Press "Enter" to skip to content

How AI can be used to remove bias in business

Salesforce’s Architect for Ethical AI Practices sat down with Dan Patterson to discuss how artificial intelligence can be used to enhance business processes and reduce bias.

CNET and CBS News Senior Producer Dan Patterson spoke with Salesforce’s Architect for Ethical AI Practices Kathy Baxter about how businesses can use artificial intelligence (AI) to identify bias and better understand their own processes. The following is an edited transcript of the interview.

Kathy Baxter: Some of the things that I foresee coming, are businesses being able to use AI to identify bias in their processes. So again, if they take a look at their training data, and they can see a pattern. For example, African-Americans are much more likely to be denied loans, than Caucasians are. Before you go and start editing the training data, and editing your model to try to strip away that imbalance, that lack of fairness, first take a step back, and take a look at the business processes. Why is this happening? Is this perhaps isolated to a particular region, or office, or set of sales or loan managers? How can you fix that?

SEE: Managing AI and ML in the enterprise 2019: Tech leaders expect more difficulty than previous IT projects (Tech Pro Research)

One of the things I foresee is businesses using AI to really better understand their own business processes, and make more fair and just decisions with them. It can also be used to really address the inequities in our society. We know that they exist. In government policies—if the government is using AI systems, they tend to have a lot of data about the people who use those services the most, and that’s minorities and the poor. The more data you have about one group, and the less data you have about another group—the most affluent in our society—that are less likely to interact with those government services, you’re going to have an imbalance, and you’re going to make unfair decisions.
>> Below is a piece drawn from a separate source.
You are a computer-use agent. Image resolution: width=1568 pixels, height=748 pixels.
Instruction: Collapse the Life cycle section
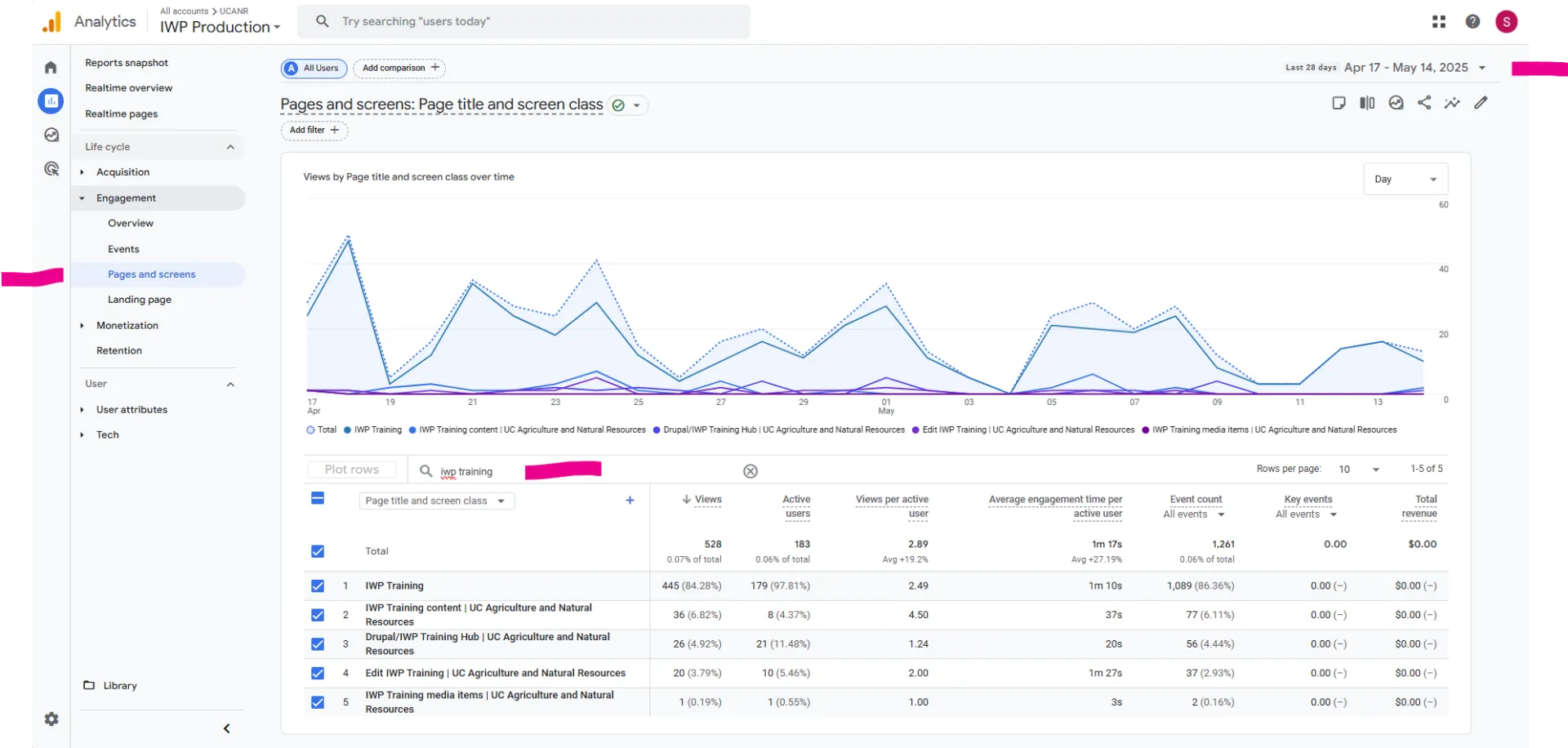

So, how do we think about our government policies as a whole when we deal with people? How do we evaluate what makes them most likely to recidivate? To be less likely to be approved for bail or parole? There are some historical factors that are unfairly impacting those decisions. Again, it can’t just be fixing the data, fixing the model, it needs to be fixing our processes.

A lot of time is spent talking about the singularity and AI is going to come and kill us. That really distracts from what we need to be talking about today and that is a lack of fairness. We don’t have enough diversity in the people who are creating these systems. We don’t have a good enough understanding of how to measure the impact of AI and its decisions on society.

How do we evaluate and know, are we doing better today than yesterday? It’s very hard to measure a negative. How do you know if because of these ethical practices you’ve put in place, you have avoided some harm? These are very difficult issues to tackle, but they are things that we have to address today. Being concerned about the singularity, and the robots are coming to kill us, really does distract from that conversation that we should be having.